[Dataset items]
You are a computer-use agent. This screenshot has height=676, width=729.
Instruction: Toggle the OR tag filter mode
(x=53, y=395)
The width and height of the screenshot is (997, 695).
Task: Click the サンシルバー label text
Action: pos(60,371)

**Assigned task:** Word for word, write out the entries above again.

**Solution to this task:**
You are a computer-use agent. This screenshot has height=676, width=729.
Instruction: Toggle the OR tag filter mode
(x=53, y=395)
The width and height of the screenshot is (997, 695).
Task: Click the サンシルバー label text
Action: pos(60,371)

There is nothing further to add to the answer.